(Audio/Vidéo) La Musique à Sète, Antoine Bartro (1858)
- Ascendances

- 8 févr.
- 3 min de lecture
Dernière mise à jour : 9 févr.

La Musique à Sète
TOAST
À la Musique de la ville de Cette et à la Société Philarmonique,
RÉUNIES DANS UN BANQUET,
À L'OCCASION
DE LA FÊTE DE SAINTE CÉCILE,
Le 28 Novembre 1858.
MESSIEURS,
De la cité çettoise, où l'onde amère expire,
Vous charmez les échos quand vous prenez la lyre;
Heureux de vous entendre, accourent les Cettois,
Déposant à vos pieds leur vulgaire hautbois. .
Ce lieu, sombré jadis, vous le rendez sonore,
Et dès que vous cessez, il vous entend encore.
Que peut faire pour vous le pays en retour?
Vous exprimer sans doute un sentiment d'amour;
Aussi rend-il hommage à votre art symphonique,
Éveillant dans son sein la fibre sympathique ;
Que ne protège-t-il vos généreux efforts,
Ouvrant à vos besoins ses riches coffres-forts?
Je suis ici l'objet de votre courtoisie ,
À votre cœur liant le mien propre se lie.
Fortuné, je voudrais enrichir les talents!
Eh! que sont, sans appui, les vœux des opulents?
Votre corps musical voit éclore sa gloire ,
Il peut fêter ce jour comme un jour de victoire,
Attacher à sa lyre un glorieux rameau
Et marcher fièrement sous son noble drapeau.
Un banquet fraternel, dont retentit la ville,
Nous réunit ici pour la Sainte Cécile.
De l'auguste patronne invoquons la bonté;
Puisse-t-elle bénir votre société.
Musicien comme vous, observant la mesure,
L'harmonie et le ton, la rime et la césure,
Je consacre mes vers au langage du coeur,
Et marche à vos côtés sous la même couleur.

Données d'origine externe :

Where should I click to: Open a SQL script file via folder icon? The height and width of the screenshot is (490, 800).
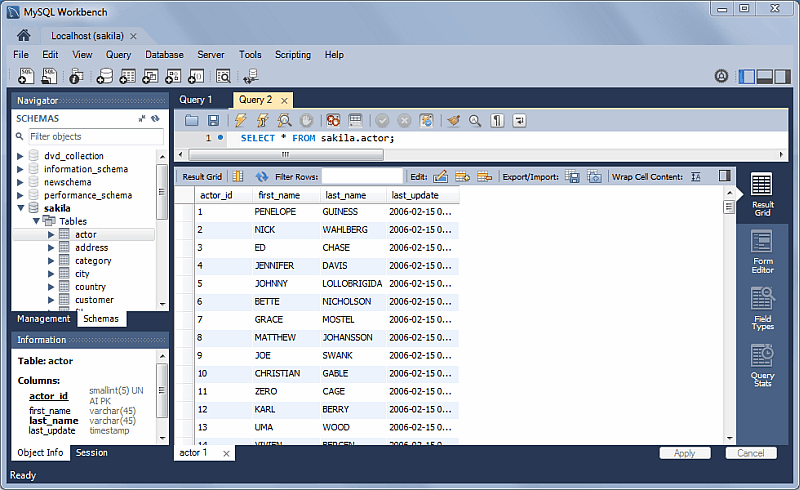[192, 120]
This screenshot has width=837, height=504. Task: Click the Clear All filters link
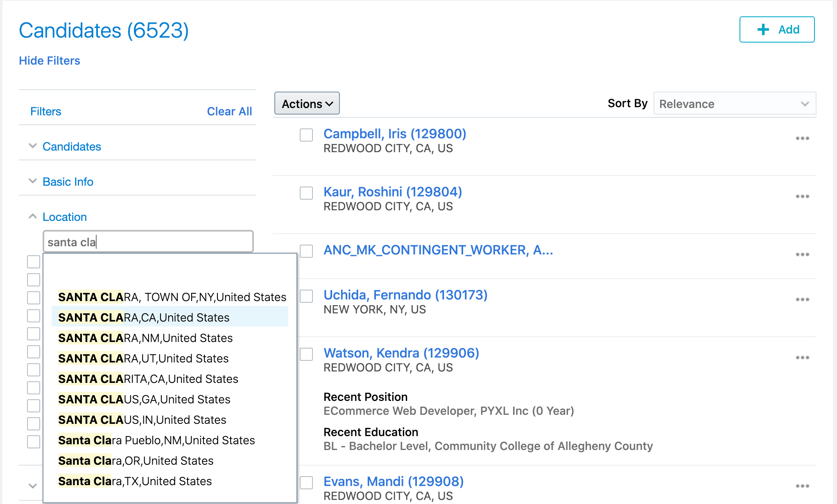point(229,111)
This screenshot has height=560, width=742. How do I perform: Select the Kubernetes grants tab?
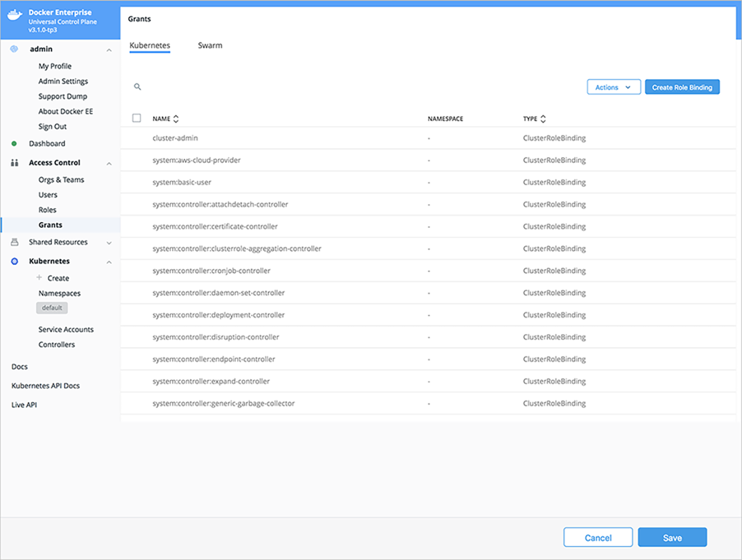coord(150,45)
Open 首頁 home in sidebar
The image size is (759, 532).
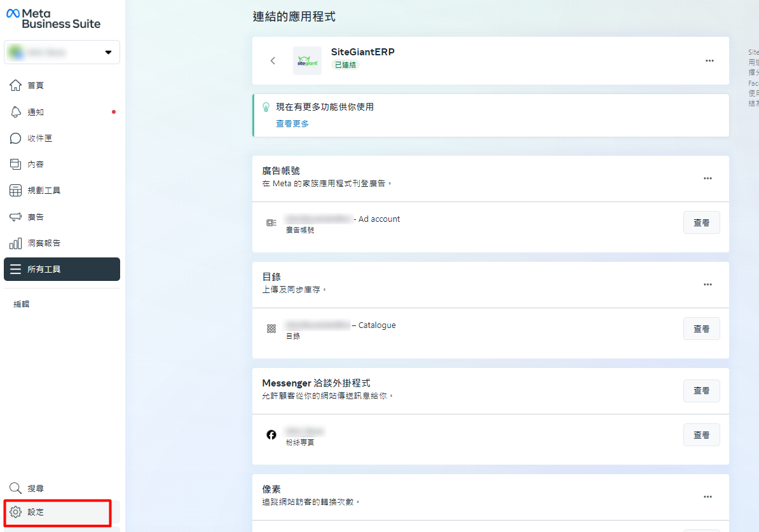tap(35, 85)
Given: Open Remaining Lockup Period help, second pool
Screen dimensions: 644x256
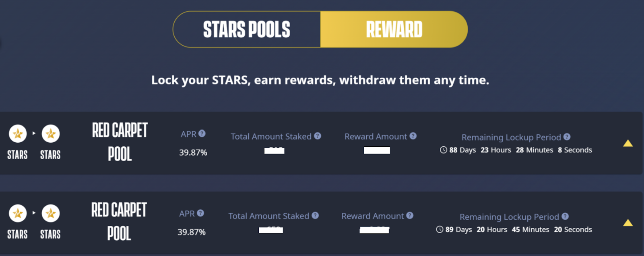Looking at the screenshot, I should (x=565, y=216).
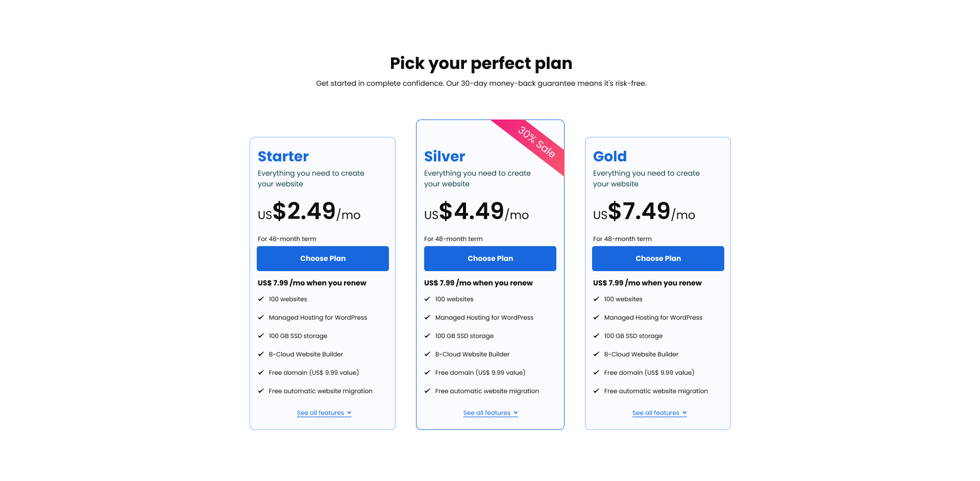Click Gold's US$ 7.99/mo renewal text
Viewport: 980px width, 481px height.
pos(647,283)
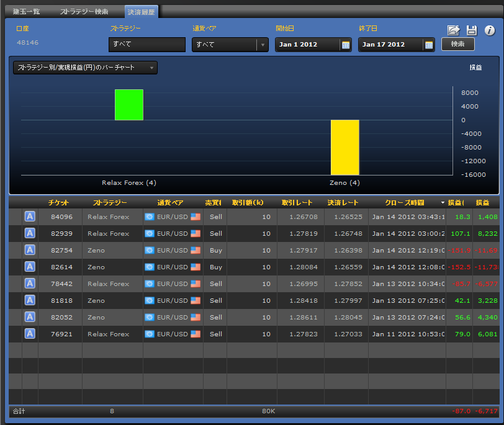The height and width of the screenshot is (425, 504).
Task: Open the end date calendar picker
Action: point(429,45)
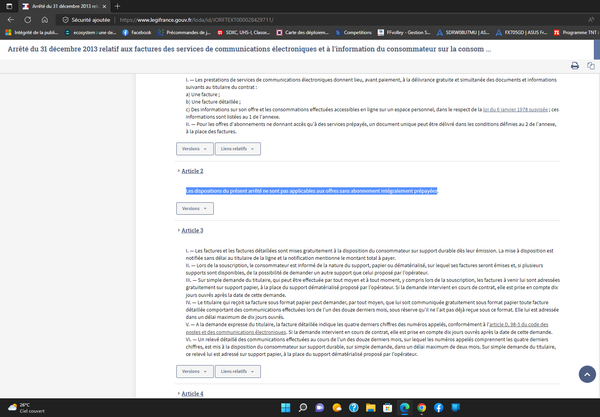Expand Versions dropdown under Article 2
This screenshot has width=600, height=417.
pyautogui.click(x=196, y=208)
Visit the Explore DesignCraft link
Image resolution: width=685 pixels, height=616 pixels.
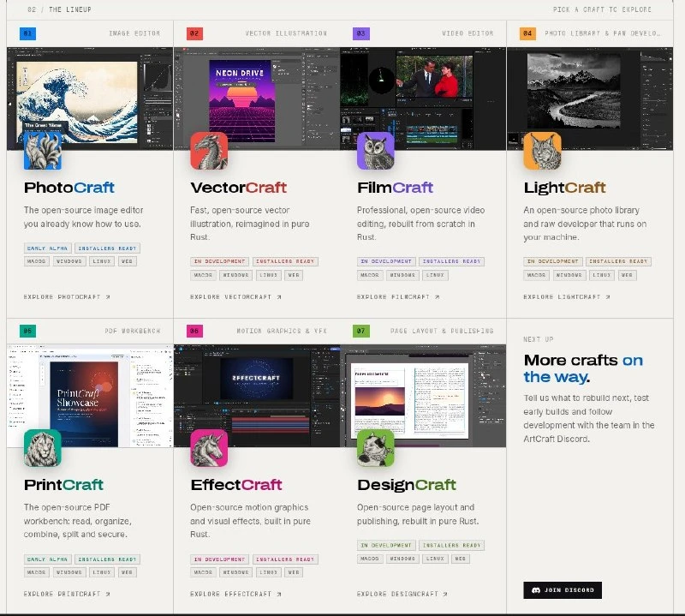coord(402,594)
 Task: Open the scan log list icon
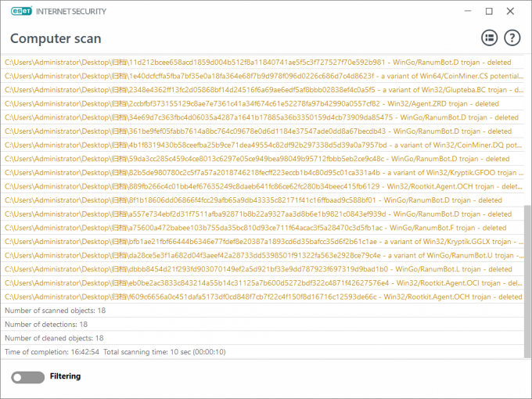pyautogui.click(x=489, y=38)
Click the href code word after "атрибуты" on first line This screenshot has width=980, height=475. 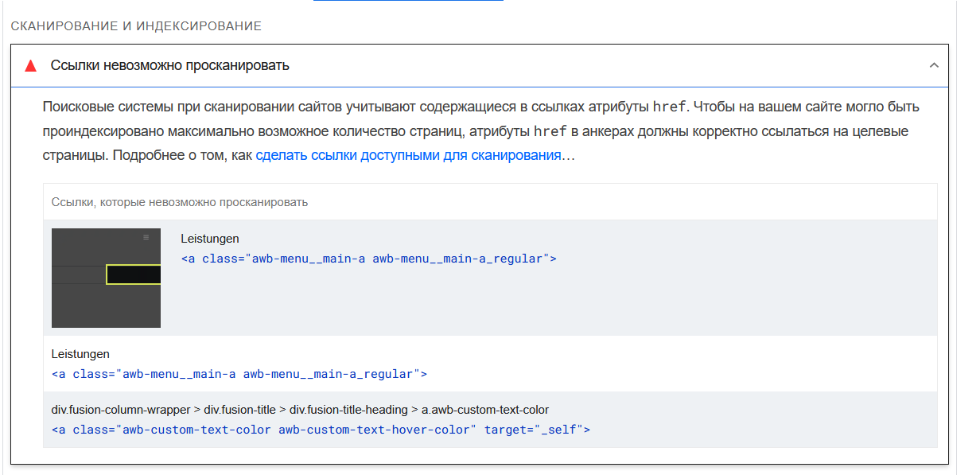click(668, 107)
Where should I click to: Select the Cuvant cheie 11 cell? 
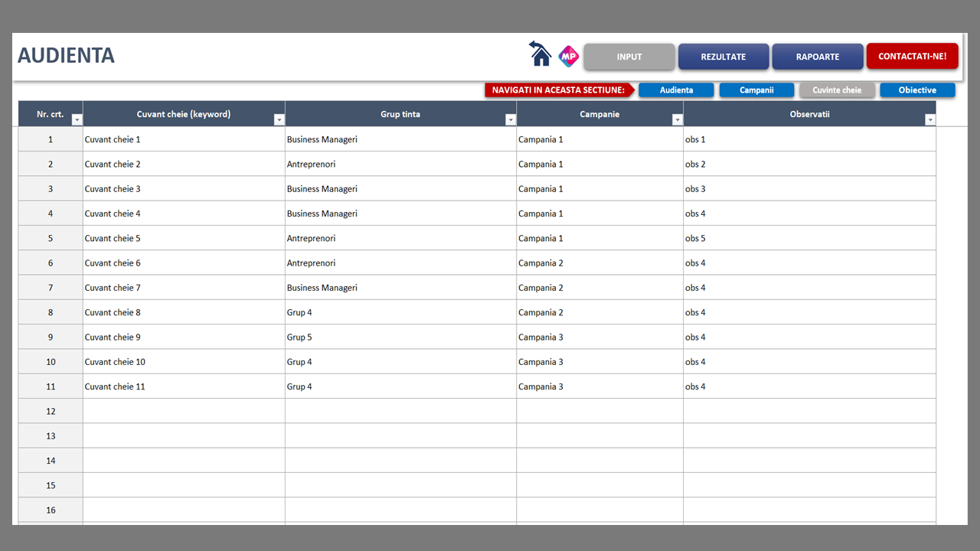point(184,386)
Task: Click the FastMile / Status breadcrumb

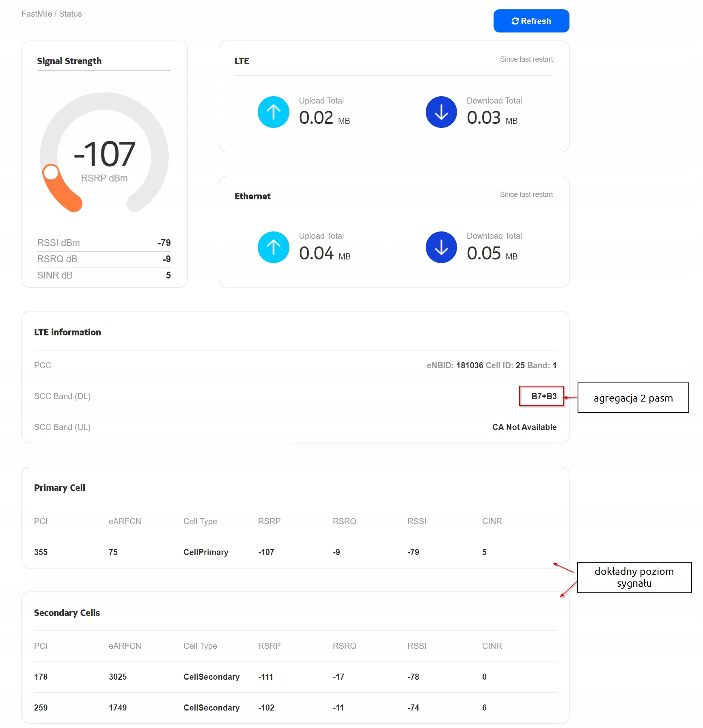Action: tap(52, 14)
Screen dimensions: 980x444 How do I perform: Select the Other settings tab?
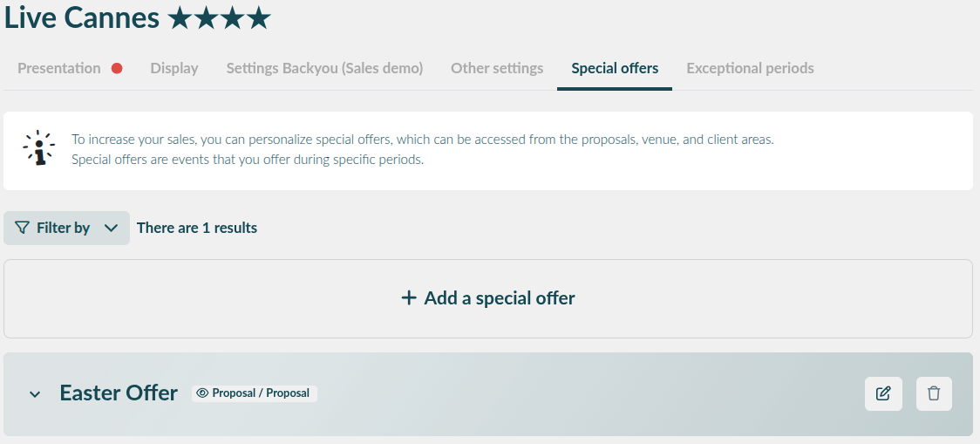click(x=497, y=68)
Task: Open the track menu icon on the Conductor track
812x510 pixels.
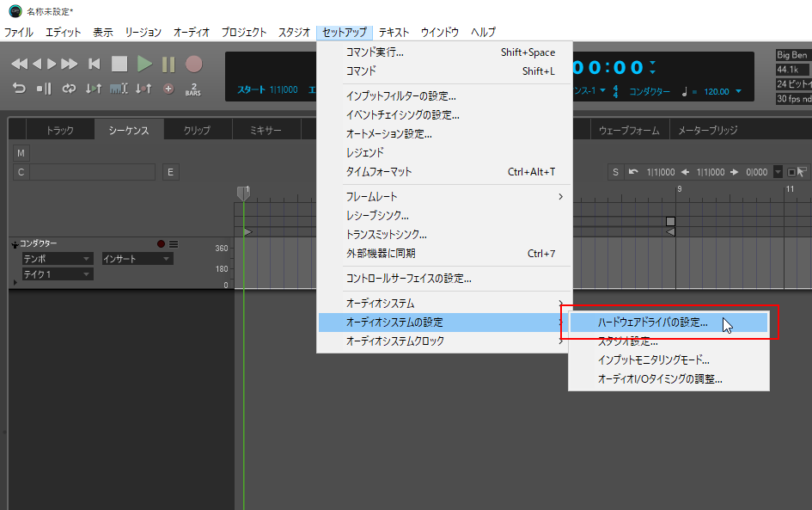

Votre réunion sollicite ma muse,
Qui devant vous s'incline et timide et confuse ;
Elle s'inspire ici de vos accords touchants,
Heureuse de mêler son langage à vos chants.
La musique naquit avec le premier homme;
Profane en certains lieux , elle est sacrée à Rome ;
Dieu la fit pour sa gloire, et tout en retentit;
Dans les temples chrétiens, surtout, on l'entendit.
De tout le genre humain elle fait le délice,
C'est un baume enchanteur qui dans l'âme se glisse,
L'univers est rempli de ses divins accents.
Du barbare elle charme les sens;
L'Arabe du désert en son lieu la pratique.
à l'ombre du palmier, sur le tam-tam rustique,
Il chante l'Eternel, invoque son appui.
Tel nous voyons encor le sauvage chez lui.
Le doux accord des sons est d'un effet immense,
L'altière Jéricho tombait sous sa puissance.
Le clairon martial sonnant de toutes parts,
Vit de Jérusalem tomber les fiers remparts.
Le vengeur s'engloutit au son de la musique
Et rendit en chantant un soupir héroïque.
Avec elle un guerrier que frappait le trépas
Criait : « La garde meurt, elle ne se rend pas ! »
La fanfare guerrière éminemment enflamme.
Plus doucereux, l'archet pénètre dans notre âme ;
Sous ses vibrations il nous tient attentifs,
Et de cet enchanteur nous sommes les captifs.
Par VOUS la gracieuse et céleste harmonie
Monte avec pureté jusqu'au ciel , sa patrie.
L'immortel Créateur qu'entoure votre encens
Reconnaît aussitôt sa Fille dans ves chants.
Cécile, pour son Dieu , pinçait la mandoline.
Qu'accompagnait l'accent de sa bouche divine.
David , la lyre en main , devant l'Arche dansait,
Et sa joie en hommage au Seigneur s'adressait.
L'Arche sainte, pour moi, c'est Dieu dans la musique;
Par elle l'Esprit-Saint avec moi communique ;
Je me sens à l'instant transporté de bonheur,
Et c'est par là que Dieu révèle sa grandeur.
Mais où vais-je éperdu dans le haut hémisphère ?
Je veux rire avec vous, et je deviens sévère.
Certes, on peut ici, sans paraître effronté,
Passer en souriant du grave à la gaîté.
Gaîment aussi je porte un toast à la musique,
Et qu'à cela le bruit de nos verres réplique.
Entraîné par les voeux de mes affections,
Je bois à la santé de mes Amphitryons;
J'applaudis en buvant au zèle infatigable
Du jeune Gracia, toujours plus admirable;
Au talent distingué du modeste Bresson.
Pour ces maîtres de l'art, buvons à l'unisson !
Antoine BARTRO, 1858.
CETTE. — Izar fils, imprimeur de la Mairie; 1859.